Cool it | National Hunter

Cool it |  National Hunter

Canadian innovator Deepchill is introducing a new type of ice to the fishing industry.

Kyle Morrison, sales manager at Deepshell in Toronto, Ontario, sees structural constraints on how fishermen can protect the quality of their catch.

“The number two salmon market is shrinking,” he says. “I understand that Alaska wants to protect 32-foot (vessels), but there are structural issues in that fishery that make it difficult for those boats to compete on quality.”

According to Morrison, refrigerated seawater (RSW) does not keep the fish cold enough to maintain them at the highest quality.

“In Bristol Bay, those fish come on board at 40 to 50 degrees Fahrenheit. They go to RSW and are brought down to 35 degrees, then they go to a tender and then to the processing plant. It takes a lot of time, and it can be The core temperature of these fish is not equal. Some may be at 35, some 38 and some are freezing. The KPI temperature for salmon is 31 degrees.

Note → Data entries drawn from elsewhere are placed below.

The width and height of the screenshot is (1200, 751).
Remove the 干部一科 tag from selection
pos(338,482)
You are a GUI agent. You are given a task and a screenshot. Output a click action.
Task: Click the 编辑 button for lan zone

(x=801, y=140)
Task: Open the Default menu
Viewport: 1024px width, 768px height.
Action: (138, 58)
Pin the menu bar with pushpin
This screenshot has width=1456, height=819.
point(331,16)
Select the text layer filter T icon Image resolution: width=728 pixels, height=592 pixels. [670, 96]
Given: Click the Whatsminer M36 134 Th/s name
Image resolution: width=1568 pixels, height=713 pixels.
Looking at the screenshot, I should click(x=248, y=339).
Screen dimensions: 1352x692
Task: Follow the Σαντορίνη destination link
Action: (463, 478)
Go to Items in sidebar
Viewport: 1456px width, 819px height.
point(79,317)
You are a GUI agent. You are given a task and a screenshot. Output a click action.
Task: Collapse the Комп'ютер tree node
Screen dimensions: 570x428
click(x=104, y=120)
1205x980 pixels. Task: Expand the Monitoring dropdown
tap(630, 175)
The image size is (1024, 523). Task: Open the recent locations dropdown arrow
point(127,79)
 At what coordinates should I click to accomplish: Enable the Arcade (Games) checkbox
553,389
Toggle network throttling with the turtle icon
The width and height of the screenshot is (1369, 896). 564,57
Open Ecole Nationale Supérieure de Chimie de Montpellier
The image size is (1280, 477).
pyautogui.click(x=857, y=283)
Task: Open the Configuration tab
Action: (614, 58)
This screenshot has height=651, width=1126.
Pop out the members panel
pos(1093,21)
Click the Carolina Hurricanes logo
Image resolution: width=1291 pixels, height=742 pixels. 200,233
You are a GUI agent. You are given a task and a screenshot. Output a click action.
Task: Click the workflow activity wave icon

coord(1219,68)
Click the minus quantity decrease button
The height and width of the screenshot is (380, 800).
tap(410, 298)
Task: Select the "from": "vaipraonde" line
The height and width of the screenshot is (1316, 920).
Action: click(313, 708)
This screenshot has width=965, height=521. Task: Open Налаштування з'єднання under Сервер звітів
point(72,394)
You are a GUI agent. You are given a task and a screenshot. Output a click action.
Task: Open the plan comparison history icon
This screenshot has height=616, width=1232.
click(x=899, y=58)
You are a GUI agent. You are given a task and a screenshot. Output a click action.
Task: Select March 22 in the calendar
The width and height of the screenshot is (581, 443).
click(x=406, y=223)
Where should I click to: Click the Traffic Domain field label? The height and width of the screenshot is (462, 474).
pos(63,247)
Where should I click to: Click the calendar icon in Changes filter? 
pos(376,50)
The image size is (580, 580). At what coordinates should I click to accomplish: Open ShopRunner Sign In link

While it is often viewed as lacking the flavor and texture of wild salmon, Deepchill slurry-farmed salmon arrives at the market with a quality of wild fish that must rival it. Deepshell photo.

According to Morrison, Deepchill slurry is the right technology to cool fish evenly to the optimum temperature, which he believes is the best way to compete in a market where quality has become vital.

“In almost all ice machines, the ice is created on the surface, and what that does is create flakes with sharp edges no matter how small.” He explains that Deepchill slurry is made by freezing seawater in the liquid itself. “With Deepchill we agitate the water so it doesn’t freeze on the surface of the heat exchanger. What this does is allow the ice to form into little balls. The spherical shape of Deepchill slurry gives it some unique properties in the way it moves and the way it cools the fish,” he says. “Deepchill the fish in storage, allowing continuous cooling.” “The crystal form does not harm the fish, and our slurry can lower the internal temperature of the fish by up to 30 degrees without freezing it.”

Although Deepchill is not yet widely used in Alaskan salmon fishing, it is being used in aquaculture and on a 90-foot Newfoundland trawler, Executioner, owned and operated by Dennis McCarthy. “Dennis typically fishes for crab, bottom fish and shrimp – the latter two have serious shelf life issues,” Morrison says.

Dennis McCarthy, owner of the 90-foot Executioner trawler in Newfoundland, uses Deepchill slurry to preserve his catch of fish, shrimp and crab. Deepshell photo.

Morrison states that McCarthy sought a new system after years of experience using flake ice, and that the Deepchill slurry made a significant difference in the quality of the product that McCarthy was satisfied with. “McCarthy’s now supplies its processors with fish that is superior in color and condition, and delivered at the ideal temperature – even after a longer voyage at sea. Products now sell at a 10-15 percent premium, a Deepchill case study reported.

“We also have a Deepchill machine on a good aquaculture boat, and by cooling the fish to 31 degrees, it extends the shelf life and marketability of their fish,” Morrison says. “What we offer wild harvesters is a way to get the most out of their catch. I’ve heard of processors and tenders losing fish because they couldn’t get the temperature down, or because it took too long.

The smallest Deepchill slurry maker will occupy approximately 52 cubic feet on a gillnet in Bristol Bay, where space is at a premium. “That’s not the market we’re looking at,” Morrison says. “The smaller the machine the more expensive the slurry is, and I don’t know that it would be appropriate for a gill net maker to spend $85,000 on one of these systems. We’re thinking about processing plants and tenders.

The size of the Deepchill machine is approximately 6 x 2.5 x 3.5 feet. It makes ice on board from seawater and can be set up to deliver slurry when needed with adjustable ice/seawater ratios. Deepshell photo.

If a tender could have a machine and place 1 or 2 cubic meters of Deepchill slurry on the gill net, that boat would have about 24 hours to put fish on board. Then if the bidders put the fish they obtained in the slurry on board the ship, they will be able to offer a much higher quality product, and perhaps at a higher price.

The advantage of Deepchill slurry, according to Morrison, is not its temperature. “There is a misconception that the ice temperature is what cools the fish,” he says. “But that’s not all. It’s the ice phase changing between solid and liquid that cools the fish, and our slurry goes through this phase change at a higher rate than other slurries.

Morrison has so much confidence in Deepchill that he is offering to put the system out to tender with a money-back guarantee. “I firmly believe that a tender is the best place to place an order. I would be willing to offer a money-back guarantee for the first season. If they are not happy, we will cancel the order and give them their money back.”

McCarthy states that using a Deepchill slurry enables him to extend his trips, while getting a 10-15 percent premium on the fish he catches. Deepshell photo.